¡Conoce cómo hacer parte de Número Cero!
Carolina Villegas Vanegas
Después de su sentida muerte, de la que supe a través de otros que la sufrieron con mayor pesar del que yo podía sentir en ese momento, Alfredo Molano Bravo revivió para mí con Cartas a Antonia (2020, Aguilar). Uso la palabra revivir por dos razones: la primera, porque considero que quien escribe cuenta con la posibilidad de volver a vivir cada vez que es leído —idea bastante cliché—. La segunda, tiene que ver con una mirada más íntima que le atribuyo a las cartas: composición libre y sencilla, pero no menos bella, que nos acerca a la experiencia del vivir del escritor con detalles cotidianos que contemplan en su esencia la poesía de los días. Esa escritura no solo es capaz de renovar la presencia del que nos habla, sino que, a la vez, renueva los afectos que se prenden a su narración.
Tardé dos años en conseguir el libro y apenas pocos días en leerlo. Al terminar la cuarta parte, «La despedida», lo cerré con lágrimas, identificada con esa adolescente que busca en las palabras el alivio para su dolor, el de la pérdida, que parece amputar una parte de nosotros y embarga el ser. Hice una larga pausa antes de continuar con la quinta y última parte porque intuía, guiada por el diálogo que había establecido con Alfredo, que en las páginas finales encontraría una especie de tesoro, y así fue. Para mí —y sé que para muchos, en sus distintos quehaceres—, que dedico una cantidad importante de horas de la semana a escuchar a los otros e intento ocupar otras tantas escribiendo, las frases de sus discursos resonaron como coordenadas: me hicieron pensar nuevamente en el horizonte, para ubicar los puntos hacia donde se quiere caminar, hallando, en el conocimiento, en la creación y en el encuentro con otros, una ética del vivir.

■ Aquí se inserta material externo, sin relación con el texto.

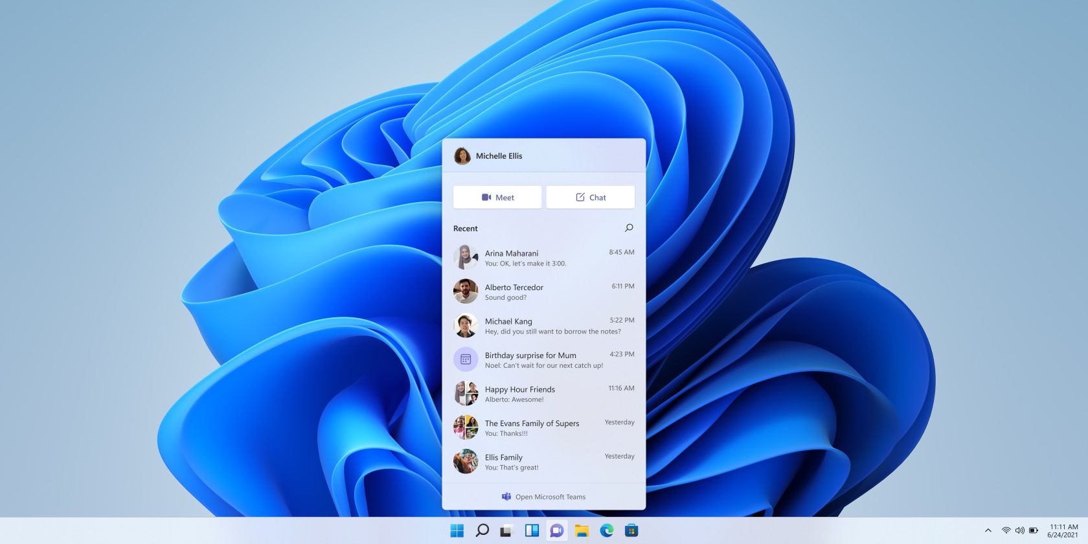Open Birthday surprise for Mum calendar icon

El libro empieza con la bienvenida que Alfredo le da a Antonia en su nacimiento, bienvenida en la que le augura fortaleza para vivir, proveniente de una «larga cadena de amores» capaz de arrebatar la oscuridad a las noches. En adelante, montaremos a caballo, atravesaremos ríos, sentiremos el viento frío de los páramos o el calor de las selvas; quizá seremos capaces de reconocer a nuestros negros, campesinos e indígenas; nos preguntaremos por nuestro don, sabremos que la guerra siempre es desatinada —no importa lo que se diga al respecto— y que la tierra vale más que el oro. Por último, seremos testigos del encuentro, tan áspero como conmovedor, de Alfredo con su cuerpo a través de la enfermedad, la consciencia de la propia fragilidad, que nos pone de frente a la finitud de la vida y resalta su valor y el de aquello que se ama.